It is also proposed in DE-PS 2,808,080, the ribs through to deform a single, suitable tool like a gear, so that after further machining steps grooves in the axial direction of the tube are formed. That with the gear-like Deformation of displaced material does not serve to cover to form over the channels between the ribs.

Further advantageous variants of the method according to the invention are the subject of claims 2 to 11.

With a suitable tool design, in particular the first upsetting step produced cantilevers up to the middle of the Project channel so that cantilevers from adjacent ribs meet and form a bridge over the canal. Due to increasing material solidification, they are sufficient Overhangs formed in the subsequent upsetting steps become less far across the channel. In this way it is possible to create a surface structure in which the channels are connected to the environment via pores. Hit the cantilevers after the first machining step not together, one arises in the following steps Surface structure with slit-like openings.

Fig. 1

eine Vorrichtung zur Durchführung des erfindungsgemäßen Verfahrens,

Fig. 2

schematisch zwei Stauchscheiben mit schräg zur Scheibenachse verlaufenden Zähnen,

Fig. 3a - 3c

schematisch die Durchführung der einzelnen Stauchschritte,

Fig. 4a - 4c

eine Draufsicht auf die Rohroberfläche bei beabstandeten Auskragungen und

Fig. 5a - 5c

eine Draufsicht auf die Rohroberfläche bei sich berührenden Auskragungen.

The invention is explained in more detail using the following exemplary embodiments.
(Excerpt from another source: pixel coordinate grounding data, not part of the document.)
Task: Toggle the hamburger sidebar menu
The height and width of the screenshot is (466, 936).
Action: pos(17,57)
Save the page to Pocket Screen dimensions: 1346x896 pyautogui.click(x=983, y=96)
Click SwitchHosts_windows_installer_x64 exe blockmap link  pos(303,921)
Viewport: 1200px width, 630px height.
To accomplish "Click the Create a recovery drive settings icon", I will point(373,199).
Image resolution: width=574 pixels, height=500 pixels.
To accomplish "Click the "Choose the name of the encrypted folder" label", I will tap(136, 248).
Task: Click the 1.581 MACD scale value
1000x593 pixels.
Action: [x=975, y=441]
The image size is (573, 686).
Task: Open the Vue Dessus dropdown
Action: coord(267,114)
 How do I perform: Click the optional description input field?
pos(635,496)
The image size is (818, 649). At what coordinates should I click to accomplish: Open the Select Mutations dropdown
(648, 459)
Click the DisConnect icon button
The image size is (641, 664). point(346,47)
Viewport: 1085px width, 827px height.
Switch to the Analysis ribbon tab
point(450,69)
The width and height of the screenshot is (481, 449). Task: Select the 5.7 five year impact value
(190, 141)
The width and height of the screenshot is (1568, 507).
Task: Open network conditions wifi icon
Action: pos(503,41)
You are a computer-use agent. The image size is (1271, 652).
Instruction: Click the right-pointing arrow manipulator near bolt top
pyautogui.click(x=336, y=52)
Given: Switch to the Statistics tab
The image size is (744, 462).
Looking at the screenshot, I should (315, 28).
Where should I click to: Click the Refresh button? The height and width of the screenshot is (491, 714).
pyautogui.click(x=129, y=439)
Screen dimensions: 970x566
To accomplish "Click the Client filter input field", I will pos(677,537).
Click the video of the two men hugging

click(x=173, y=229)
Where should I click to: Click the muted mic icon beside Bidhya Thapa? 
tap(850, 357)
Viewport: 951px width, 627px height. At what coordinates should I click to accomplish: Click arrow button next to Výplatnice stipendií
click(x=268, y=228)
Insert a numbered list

It shows:

Fig. 1

a device for carrying out the method according to the invention,

Fig. 2

schematically two upsetting disks with teeth running obliquely to the disk axis,

3a-3c

schematically the implementation of the individual upsetting steps,

4a-4c

a plan view of the pipe surface with spaced projections and

5a-5c

a plan view of the pipe surface in contact with projections.

The production of an integrally rolled finned tube 1 with spiraling on the outside of the pipe Ribs 2 of the rib pitch t, forming channels 3 with duct cover 3a are deformed by a Rolling process (cf. US-PS 1,865,575 and US-PS 3,327,512) by means of the device shown in Fig. 1.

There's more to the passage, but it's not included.